Copy each line of the records below, from the first through the one that contains "Kontakt (175, 2311)", exactly as written.

------------------------

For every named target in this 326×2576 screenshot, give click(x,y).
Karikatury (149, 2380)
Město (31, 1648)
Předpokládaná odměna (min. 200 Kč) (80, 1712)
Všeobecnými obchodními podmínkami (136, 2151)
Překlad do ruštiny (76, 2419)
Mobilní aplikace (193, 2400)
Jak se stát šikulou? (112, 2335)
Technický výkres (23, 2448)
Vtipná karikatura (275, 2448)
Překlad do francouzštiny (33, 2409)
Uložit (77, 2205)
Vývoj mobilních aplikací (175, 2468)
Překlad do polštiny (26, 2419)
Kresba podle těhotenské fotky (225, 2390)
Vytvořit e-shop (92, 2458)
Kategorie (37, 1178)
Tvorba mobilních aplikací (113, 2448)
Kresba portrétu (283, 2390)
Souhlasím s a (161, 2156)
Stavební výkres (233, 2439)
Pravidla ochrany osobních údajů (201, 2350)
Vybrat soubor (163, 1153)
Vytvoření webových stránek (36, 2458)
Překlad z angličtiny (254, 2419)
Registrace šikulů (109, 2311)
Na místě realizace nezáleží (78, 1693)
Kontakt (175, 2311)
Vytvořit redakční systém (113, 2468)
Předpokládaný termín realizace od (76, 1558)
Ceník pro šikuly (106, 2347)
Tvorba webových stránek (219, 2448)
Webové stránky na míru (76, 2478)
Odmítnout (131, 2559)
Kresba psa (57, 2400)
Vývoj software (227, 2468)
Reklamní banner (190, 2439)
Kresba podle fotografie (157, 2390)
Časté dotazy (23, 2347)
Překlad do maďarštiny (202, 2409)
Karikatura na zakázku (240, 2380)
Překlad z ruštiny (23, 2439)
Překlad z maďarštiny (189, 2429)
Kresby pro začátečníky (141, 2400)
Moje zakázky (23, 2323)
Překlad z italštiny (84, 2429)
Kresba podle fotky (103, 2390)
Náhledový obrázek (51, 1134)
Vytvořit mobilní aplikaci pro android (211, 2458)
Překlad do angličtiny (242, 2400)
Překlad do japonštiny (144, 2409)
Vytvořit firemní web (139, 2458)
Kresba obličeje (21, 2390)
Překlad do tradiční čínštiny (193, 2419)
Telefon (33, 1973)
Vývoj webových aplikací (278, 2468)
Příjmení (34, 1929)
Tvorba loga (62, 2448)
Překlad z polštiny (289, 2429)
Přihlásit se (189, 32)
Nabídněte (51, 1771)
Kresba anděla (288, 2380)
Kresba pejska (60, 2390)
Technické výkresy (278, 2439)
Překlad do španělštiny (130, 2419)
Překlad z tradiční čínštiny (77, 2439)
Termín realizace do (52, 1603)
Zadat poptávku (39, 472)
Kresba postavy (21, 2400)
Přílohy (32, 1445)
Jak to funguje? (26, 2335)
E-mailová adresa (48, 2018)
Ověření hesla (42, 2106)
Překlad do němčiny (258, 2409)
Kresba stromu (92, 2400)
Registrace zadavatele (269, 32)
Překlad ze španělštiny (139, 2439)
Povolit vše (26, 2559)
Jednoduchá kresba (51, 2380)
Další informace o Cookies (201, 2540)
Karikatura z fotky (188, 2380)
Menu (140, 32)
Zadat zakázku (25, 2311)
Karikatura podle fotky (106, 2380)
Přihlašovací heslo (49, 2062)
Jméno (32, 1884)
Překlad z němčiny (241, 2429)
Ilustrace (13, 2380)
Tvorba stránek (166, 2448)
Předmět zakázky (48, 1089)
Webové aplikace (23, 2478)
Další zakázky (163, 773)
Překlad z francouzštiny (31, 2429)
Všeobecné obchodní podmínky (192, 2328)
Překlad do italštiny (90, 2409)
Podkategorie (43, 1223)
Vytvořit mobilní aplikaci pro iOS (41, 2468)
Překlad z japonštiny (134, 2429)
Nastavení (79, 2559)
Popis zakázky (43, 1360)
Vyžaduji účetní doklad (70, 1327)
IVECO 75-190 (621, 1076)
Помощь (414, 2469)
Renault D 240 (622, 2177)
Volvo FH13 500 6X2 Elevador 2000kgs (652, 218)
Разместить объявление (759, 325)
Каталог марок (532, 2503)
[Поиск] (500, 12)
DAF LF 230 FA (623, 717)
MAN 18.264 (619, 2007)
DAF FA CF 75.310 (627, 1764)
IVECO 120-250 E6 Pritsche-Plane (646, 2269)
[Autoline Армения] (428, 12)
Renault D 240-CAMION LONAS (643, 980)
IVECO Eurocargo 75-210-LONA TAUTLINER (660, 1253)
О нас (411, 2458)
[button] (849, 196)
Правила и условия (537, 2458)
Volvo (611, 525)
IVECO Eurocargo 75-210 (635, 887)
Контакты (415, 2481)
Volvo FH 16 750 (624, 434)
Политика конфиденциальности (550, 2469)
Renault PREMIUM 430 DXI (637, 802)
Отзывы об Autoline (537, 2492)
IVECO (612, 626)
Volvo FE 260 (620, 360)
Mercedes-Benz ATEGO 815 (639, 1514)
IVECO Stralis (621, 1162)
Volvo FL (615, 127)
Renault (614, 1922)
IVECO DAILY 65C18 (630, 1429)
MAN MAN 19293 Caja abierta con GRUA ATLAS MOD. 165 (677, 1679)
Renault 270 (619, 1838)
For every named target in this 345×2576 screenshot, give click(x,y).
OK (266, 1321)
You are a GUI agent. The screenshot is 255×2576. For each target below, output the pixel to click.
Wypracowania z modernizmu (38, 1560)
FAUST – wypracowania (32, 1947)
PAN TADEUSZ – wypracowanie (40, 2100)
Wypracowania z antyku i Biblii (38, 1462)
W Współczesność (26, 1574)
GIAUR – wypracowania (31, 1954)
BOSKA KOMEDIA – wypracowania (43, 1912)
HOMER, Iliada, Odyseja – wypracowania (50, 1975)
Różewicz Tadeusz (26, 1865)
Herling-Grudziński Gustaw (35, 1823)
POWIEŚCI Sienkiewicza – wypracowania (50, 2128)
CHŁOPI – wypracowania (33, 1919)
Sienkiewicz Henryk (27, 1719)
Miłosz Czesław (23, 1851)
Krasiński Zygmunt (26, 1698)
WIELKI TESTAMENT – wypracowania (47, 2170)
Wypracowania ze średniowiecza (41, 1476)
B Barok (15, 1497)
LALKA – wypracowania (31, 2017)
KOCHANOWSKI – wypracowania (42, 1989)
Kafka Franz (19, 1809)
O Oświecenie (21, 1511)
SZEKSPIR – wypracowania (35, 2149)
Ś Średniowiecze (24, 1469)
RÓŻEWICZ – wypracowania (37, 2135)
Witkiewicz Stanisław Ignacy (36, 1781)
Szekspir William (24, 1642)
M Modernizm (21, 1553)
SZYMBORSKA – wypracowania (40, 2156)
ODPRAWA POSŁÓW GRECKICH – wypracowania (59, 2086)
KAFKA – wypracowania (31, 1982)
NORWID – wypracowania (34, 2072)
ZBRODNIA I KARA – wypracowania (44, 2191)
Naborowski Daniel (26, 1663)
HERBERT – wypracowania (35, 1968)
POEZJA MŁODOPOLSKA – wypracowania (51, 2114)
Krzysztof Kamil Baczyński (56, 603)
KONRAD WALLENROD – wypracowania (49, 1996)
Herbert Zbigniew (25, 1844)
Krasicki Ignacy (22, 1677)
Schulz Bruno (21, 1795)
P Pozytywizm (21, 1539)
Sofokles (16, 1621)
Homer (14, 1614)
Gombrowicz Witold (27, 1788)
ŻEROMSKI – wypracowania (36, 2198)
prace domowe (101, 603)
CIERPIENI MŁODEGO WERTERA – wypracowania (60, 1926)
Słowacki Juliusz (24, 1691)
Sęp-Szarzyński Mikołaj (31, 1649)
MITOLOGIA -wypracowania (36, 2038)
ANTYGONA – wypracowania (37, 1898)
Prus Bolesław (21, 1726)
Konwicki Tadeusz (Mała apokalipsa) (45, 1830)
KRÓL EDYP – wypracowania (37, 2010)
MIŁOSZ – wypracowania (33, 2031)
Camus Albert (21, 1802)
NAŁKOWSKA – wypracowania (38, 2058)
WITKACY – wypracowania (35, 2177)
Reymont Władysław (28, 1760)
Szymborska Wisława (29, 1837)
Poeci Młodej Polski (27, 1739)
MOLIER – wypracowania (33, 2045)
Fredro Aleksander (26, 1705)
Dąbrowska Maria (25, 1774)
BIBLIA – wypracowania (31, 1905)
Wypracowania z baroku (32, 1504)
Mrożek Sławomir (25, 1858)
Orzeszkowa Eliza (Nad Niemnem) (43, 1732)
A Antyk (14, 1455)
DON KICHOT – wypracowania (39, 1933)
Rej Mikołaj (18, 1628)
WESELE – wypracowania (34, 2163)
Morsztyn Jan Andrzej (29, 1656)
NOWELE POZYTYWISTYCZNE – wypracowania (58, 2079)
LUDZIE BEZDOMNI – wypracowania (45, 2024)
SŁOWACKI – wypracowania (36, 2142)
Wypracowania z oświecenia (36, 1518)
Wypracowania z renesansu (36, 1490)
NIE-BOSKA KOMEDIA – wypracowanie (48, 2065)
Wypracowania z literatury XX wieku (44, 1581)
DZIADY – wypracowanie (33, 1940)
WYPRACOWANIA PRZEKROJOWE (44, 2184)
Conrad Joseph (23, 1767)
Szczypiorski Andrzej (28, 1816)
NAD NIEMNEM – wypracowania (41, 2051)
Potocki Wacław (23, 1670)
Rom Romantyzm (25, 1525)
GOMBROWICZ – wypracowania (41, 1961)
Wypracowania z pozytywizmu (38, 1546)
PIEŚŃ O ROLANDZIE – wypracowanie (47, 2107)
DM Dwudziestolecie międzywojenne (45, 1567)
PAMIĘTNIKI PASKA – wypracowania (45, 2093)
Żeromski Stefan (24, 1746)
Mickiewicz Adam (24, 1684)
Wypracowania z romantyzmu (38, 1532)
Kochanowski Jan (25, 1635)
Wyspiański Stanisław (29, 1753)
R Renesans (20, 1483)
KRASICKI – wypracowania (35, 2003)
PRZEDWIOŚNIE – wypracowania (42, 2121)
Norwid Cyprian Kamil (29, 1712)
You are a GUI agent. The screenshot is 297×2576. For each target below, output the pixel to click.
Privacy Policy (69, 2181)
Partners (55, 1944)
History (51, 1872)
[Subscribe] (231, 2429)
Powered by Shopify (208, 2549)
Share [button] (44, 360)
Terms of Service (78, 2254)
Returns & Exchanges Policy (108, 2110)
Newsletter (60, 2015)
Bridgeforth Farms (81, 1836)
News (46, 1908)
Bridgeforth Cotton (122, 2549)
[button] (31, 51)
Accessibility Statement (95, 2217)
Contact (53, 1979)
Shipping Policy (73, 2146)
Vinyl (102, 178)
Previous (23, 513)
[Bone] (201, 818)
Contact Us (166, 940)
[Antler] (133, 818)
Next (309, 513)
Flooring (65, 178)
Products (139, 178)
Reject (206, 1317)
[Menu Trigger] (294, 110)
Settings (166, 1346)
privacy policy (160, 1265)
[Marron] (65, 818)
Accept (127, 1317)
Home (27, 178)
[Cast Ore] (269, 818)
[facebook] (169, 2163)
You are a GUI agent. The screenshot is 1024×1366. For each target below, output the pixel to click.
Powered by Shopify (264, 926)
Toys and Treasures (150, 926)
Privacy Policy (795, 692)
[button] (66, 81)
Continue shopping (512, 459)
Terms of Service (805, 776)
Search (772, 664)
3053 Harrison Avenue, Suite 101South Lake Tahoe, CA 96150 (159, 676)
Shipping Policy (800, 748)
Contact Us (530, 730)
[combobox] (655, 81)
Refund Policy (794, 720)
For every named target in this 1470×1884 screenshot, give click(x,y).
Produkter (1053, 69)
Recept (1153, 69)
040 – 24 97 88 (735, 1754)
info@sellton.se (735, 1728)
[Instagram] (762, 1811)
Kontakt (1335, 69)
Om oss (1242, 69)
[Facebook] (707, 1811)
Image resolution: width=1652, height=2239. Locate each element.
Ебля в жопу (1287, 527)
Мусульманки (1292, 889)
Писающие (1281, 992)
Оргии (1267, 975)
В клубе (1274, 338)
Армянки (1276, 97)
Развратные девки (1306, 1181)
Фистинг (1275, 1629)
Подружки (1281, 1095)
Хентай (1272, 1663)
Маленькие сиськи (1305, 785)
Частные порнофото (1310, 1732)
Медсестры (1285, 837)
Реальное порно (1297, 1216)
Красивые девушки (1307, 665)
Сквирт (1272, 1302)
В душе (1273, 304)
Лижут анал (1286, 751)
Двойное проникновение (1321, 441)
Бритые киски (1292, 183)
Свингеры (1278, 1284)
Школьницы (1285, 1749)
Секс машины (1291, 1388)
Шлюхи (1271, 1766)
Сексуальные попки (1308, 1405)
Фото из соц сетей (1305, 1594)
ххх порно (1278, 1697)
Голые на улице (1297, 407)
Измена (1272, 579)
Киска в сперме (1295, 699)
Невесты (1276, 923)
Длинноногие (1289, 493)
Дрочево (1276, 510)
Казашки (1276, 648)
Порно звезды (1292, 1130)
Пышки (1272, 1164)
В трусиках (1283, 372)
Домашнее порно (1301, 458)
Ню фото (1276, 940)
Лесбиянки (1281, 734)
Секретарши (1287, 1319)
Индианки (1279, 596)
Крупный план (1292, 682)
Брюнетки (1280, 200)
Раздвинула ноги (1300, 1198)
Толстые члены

------------------------

* **Problem solution**:
For every named target in this 326×2576 screenshot, give click(x,y).
Karikatury (149, 2380)
Město (31, 1648)
Předpokládaná odměna (min. 200 Kč) (80, 1712)
Všeobecnými obchodními podmínkami (136, 2151)
Překlad do ruštiny (76, 2419)
Mobilní aplikace (193, 2400)
Jak se stát šikulou? (112, 2335)
Technický výkres (23, 2448)
Vtipná karikatura (275, 2448)
Překlad do francouzštiny (33, 2409)
Uložit (77, 2205)
Vývoj mobilních aplikací (175, 2468)
Překlad do polštiny (26, 2419)
Kresba podle těhotenské fotky (225, 2390)
Vytvořit e-shop (92, 2458)
Kategorie (37, 1178)
Tvorba mobilních aplikací (113, 2448)
Kresba portrétu (283, 2390)
Souhlasím s a (161, 2156)
Stavební výkres (233, 2439)
Pravidla ochrany osobních údajů (201, 2350)
Vybrat soubor (163, 1153)
Vytvoření webových stránek (36, 2458)
Překlad z angličtiny (254, 2419)
Registrace šikulů (109, 2311)
Na místě realizace nezáleží (78, 1693)
Kontakt (175, 2311)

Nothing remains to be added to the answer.